30 Janeiro 2023
É uma guerra que ninguém quer ver no leste da República Democrática do Congo. O próprio Papa Francisco não pode ir a Goma, lugar simbólico de um conflito que se arrasta há quase três décadas "Nosso país está em perigo!" É um grito de alarme aquele que o cardeal Fridolin Ambongo, arcebispo de Kinshasa, lançou no dia seguinte à última assembleia plenária da Conferência dos Bispos da República Democrática do Congo (Cenco) que, além disso, havia publicado um documento com o título muito explícito: “A hora é grave!”.
A reportagem é de Anna Pozzi, publicada por Mondo e Missione, 25-01-2023.

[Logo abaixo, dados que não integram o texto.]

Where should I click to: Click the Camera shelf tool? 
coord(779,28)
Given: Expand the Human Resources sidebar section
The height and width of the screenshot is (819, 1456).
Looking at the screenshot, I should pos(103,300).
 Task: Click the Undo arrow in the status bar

E, efetivamente, apesar do enorme entusiasmo com que os congoleses estão acolhendo o Papa Francisco, em visita ao seu país de 31 de janeiro a 2 de fevereiro (antes de fazer uma peregrinação ecumênica a Juba, no Sudão do Sul), a República Democrática do Congo vive, especialmente em suas regiões orientais, uma crise que se arrasta há quase três décadas e que se agravou ainda mais no último ano. A tal ponto que a etapa em Goma, capital do Kivu do Norte, inicialmente prevista para a visita papal, foi cancelada.
Goma é hoje o símbolo de um conflito interno e inter-regional que envolve mais de uma centena de grupos armados nas províncias de Kivu do Norte e do Sul e em Ituri: em particular as Forças Democráticas Aliadas (ADF), movimento islâmico de origem ugandense que opera especialmente na zona de Beni-Butento; e o Movimento M23 que, apoiado pela Ruanda, chegou a ocupar um território tão vasto como a Bélgica, cercando e ameaçando a capital do Kivu do Norte.

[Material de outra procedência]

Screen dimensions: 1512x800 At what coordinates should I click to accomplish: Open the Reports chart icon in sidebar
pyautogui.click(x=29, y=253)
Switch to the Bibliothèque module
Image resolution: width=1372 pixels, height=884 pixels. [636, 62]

Mapa da África (Foto: Wikimedia Commons)
O Papa Francisco deveria celebrar a missa não muito longe de Goma, perto do local onde o embaixador italiano Luca Attanasio foi morto em 22 de fevereiro de 2021, junto com o carabineiro Vittorio Iacovacci e seu motorista, Mustapha Milango. Lá ele também deveria encontrar algumas vítimas da violência cega da qual principalmente a população é vítima.
Uma etapa cancelada que, no entanto, adquire um significado ainda maior nesta viagem, no qual o Papa Francisco colocou no centro o tema da reconciliação, convidando todos a "não deixar que a esperança seja roubada". No entanto, a hora é realmente grave, como dizem os bispos congoleses, segundo os quais “não devemos esquecer que, além dos recursos naturais, existe o povo congolês que precisa de paz. De que tipo de manutenção da paz estamos falando quando os mortos continuam se acumulando?”

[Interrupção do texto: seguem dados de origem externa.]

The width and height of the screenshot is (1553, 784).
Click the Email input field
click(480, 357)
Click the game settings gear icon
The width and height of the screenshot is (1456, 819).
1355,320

A retomada das violências perpetradas pelo grupo armado M23 - melhor organizado e equipado não só pelo exército congolês, mas da própria força de estabilização das Nações Unidas (Monusco) - provocou um aumento dramático no número de mortes de civis e a fuga de centenas milhares de pessoas (quase 400 mil segundo a ONU) que se somam aos 5,6 milhões de deslocados presentes no país, o maior número da África e um dos mais altos do mundo.
O Alto Comissariado das Nações Unidas para Refugiados (ACNUR) pediu "a todas as partes envolvidas o fim imediato dessa violência sem sentido, que está forçando dezenas de milhares de pessoas a fugir. Também pedimos respeito ao direito humanitário internacional e aos direitos humanos para proteger civis e agentes humanitários da violência e garantir que os responsáveis sejam imediatamente levados à justiça”.
Apesar desse e de muitos outros apelos, aqueles que vivem com a população, como o arcebispo de Bukavu François-Xavier Maroy, infelizmente continuam testemunhando "um ciclo infernal de violência, perda de vidas humanas, deslocamentos em massa de populações e destruição de nosso tecido econômico e social. É a história que se repete!"
De fato, o leste do Congo nunca conheceu a verdadeira paz desde que, após o genocídio de Ruanda em 1994, mais de um milhão de refugiados chegaram a essa região. Aqui, em 1996, teve origem a primeira guerra congolesa que levou à queda do regime de trinta anos de Mobutu Sese Seko; e sempre aqui, com a segunda guerra que começou em 1998, se exacerbaram as relações com o ex-aliado Ruanda. Hoje, a tensão entre Kinshasa e Kigali está no auge. O governo congolês acusa Ruanda de apoiar os rebeldes do M23, também com base em "evidências concretas" recolhidas por um grupo de especialistas das Nações Unidas que documentam operações militares realizadas diretamente pelo exército ruandês em território congolês e de apoio ao M23. O relatório também fala de bombardeios indiscriminados, assassinatos de civis e ataques à Monusco.
O Presidente Félix Tshisekedi denunciou explicitamente as “tendências expansionistas” de Ruanda que teriam “como principal interesse a apropriação dos nossos minerais. Para fazer isso, está trabalhando para desestabilizar o leste do Congo e criar uma zona de ilegalidade a fim de satisfazer seus apetites criminosos”. Ruanda, por sua vez, além de negar qualquer responsabilidade, acusa Kinshasa de apoiar as Forças Democráticas para a Libertação de Ruanda (Fdlr), grupo armado composto principalmente por hutus de origem ruandesa, presentes no Congo desde 2000.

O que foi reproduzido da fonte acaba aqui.